STRONG GROWTH IN NEW INVESTMENTS, NET INFLOWS, FUNDS UNDER MANAGEMENT,
TOTAL ADVISER NUMBERS AND UNDERLYING CASH PROFITS
INTERIM DIVIDEND INCREASED BY 40%
Watch the video below and hear from our Chief Executive, David Bellamy, as he talks about our half year results for the six months to 30 June 2014.
New Business and Funds under Management
- Total single investments of £3.92 billion (2013: £3.23 billion) - up 21%
- Continued strong retention of existing client funds - 95%
- Net inflow of funds under management of £2.44 billion (2013: £1.99 billion) - up 23%
- Funds under management of £47.6 billion (2013: £39.9 billion) - up 19% over the twelve months and 7% since the start of the year
- SJP new business, on an APE basis, of £447.9 million (2013: £373.9 million) - up 20%
St.

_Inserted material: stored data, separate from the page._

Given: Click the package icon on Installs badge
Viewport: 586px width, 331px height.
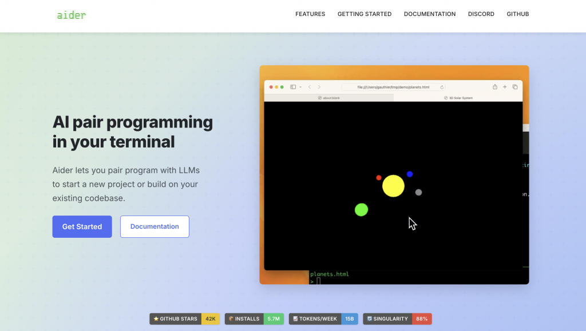Looking at the screenshot, I should pos(231,319).
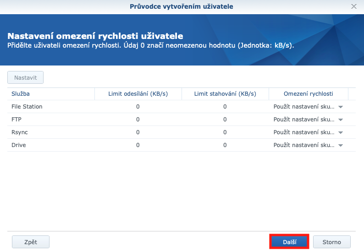Screen dimensions: 364x251
Task: Sort by the Služba column header
Action: pos(50,94)
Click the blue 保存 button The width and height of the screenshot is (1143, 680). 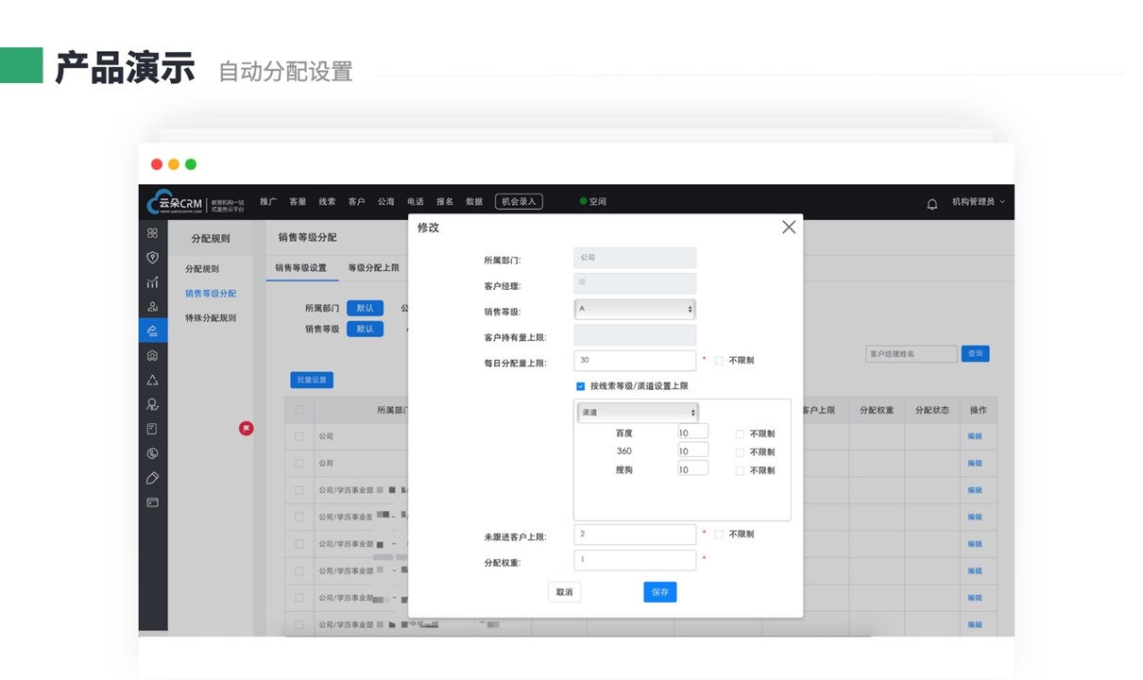point(659,592)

James’s Place Partnership
- Partnership numbers at 2,007 - up 5.4% over the twelve months and 2.5% since the start of the year
- Total number of advisers at 2,688 - up 9% over the twelve months and 4.6% since start of the year
Profit
EEV basis
- New business profits of £181.3 million (2013: £152.4 million) - up 19%
- Operating profit at £260.7 million (2013: £233.6 million) - up 12%
- Net asset value per share 604.9 pence (2013: 524.1 pence) - up 15% over the twelve months and 5% since the start of the year
IFRS basis
- Profit before shareholder tax of £82.4 million (2013: £81.2 million, excluding one-off items) - up 1%
- Net asset value per share 178.8 pence (2013: 165.8 pence) - up 8% over the twelve months and 2% since the start of the year
Cash result
- Underlying post tax cash result of £78.5 million (2013: £66.9 million) - up 17%
Interim Dividend:
- Interim dividend 8.93 pence per share - up 40%
David Bellamy, Chief Executive, commented:
“I am very pleased to report another strong performance from St. James’s Place.

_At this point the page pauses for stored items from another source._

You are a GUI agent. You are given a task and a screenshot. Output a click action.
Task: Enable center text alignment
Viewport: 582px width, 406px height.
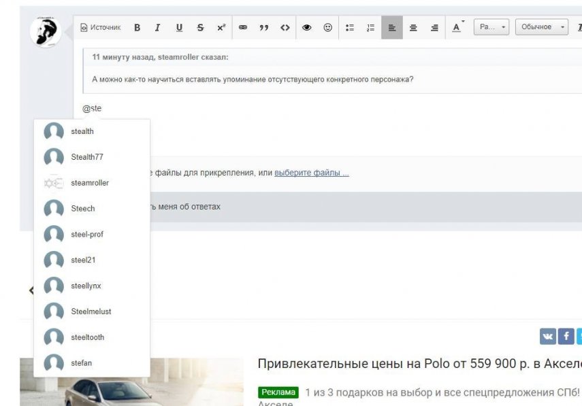point(413,27)
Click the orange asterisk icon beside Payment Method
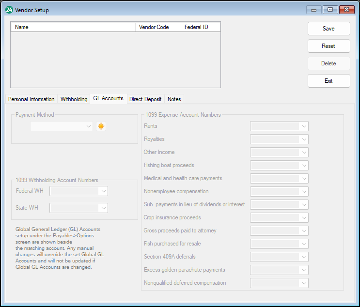The height and width of the screenshot is (307, 360). 101,126
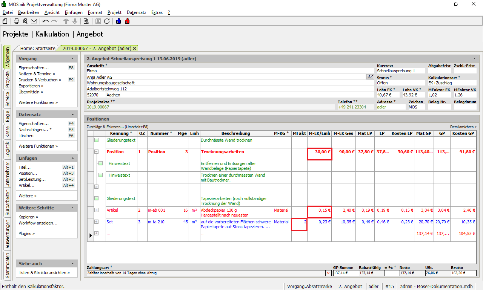Switch to the Home: Startseite tab
Screen dimensions: 483x290
point(37,48)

As I have commented previously, we believe that there is a growing market for trustworthy, personal advice in the UK marketplace and these results once again demonstrate that fact. They also demonstrate that the scale and quality of the company’s relationship based approach to wealth management, twinned with our distinct investment management proposition, which has been positioned to serve this market, is doing so.
In the first half of this year, our Partners introduced over 27,000 new clients to St. James's Place who, together with our existing clients, entrusted us with over £3.9 billion of new investments, some 21% higher than for the same period last year. Furthermore, the long term retention of client funds under management remains consistently strong at 95%, increasing our net inflow by 23% to just over £2.4 billion, taking our funds under management to a new record high of £47.6 billion.

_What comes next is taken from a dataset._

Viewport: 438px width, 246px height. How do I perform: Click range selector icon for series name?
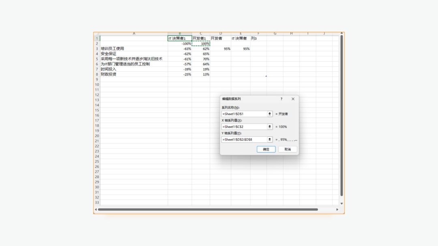point(270,114)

As anticipated, following two years of disruption in the adviser marketplace, growth in the size of the Partnership has returned to what we regard as a more normalised level. However, we are increasingly attracting larger businesses that consist of more than one qualified adviser and consequently, the growth in total qualified adviser numbers is up a little higher than Partner numbers at 4.6% year on year.
In order to complement our normal recruitment, since 2012 we have also been investing in the development of new advisers though the St. James's Place Academy and I’m pleased to welcome our first ‘graduate’ advisers to the Partnership this year. Alongside that, the recently completed acquisition of the Henley Group means we will soon be welcoming a new team of advisers enabling us to extend our advisory approach to UK expatriates living in the Far East.
Closer to home, we are encouraged by the pension and savings initiatives announced in the budget earlier this year and indeed we fully support steps that seek to simplify the current regime and encourage savings for the future. We expect our advisers to play an increasingly important role in helping their clients to understand the options available to them leading up to, at and post retirement, in order that they can make the right decisions and plan accordingly.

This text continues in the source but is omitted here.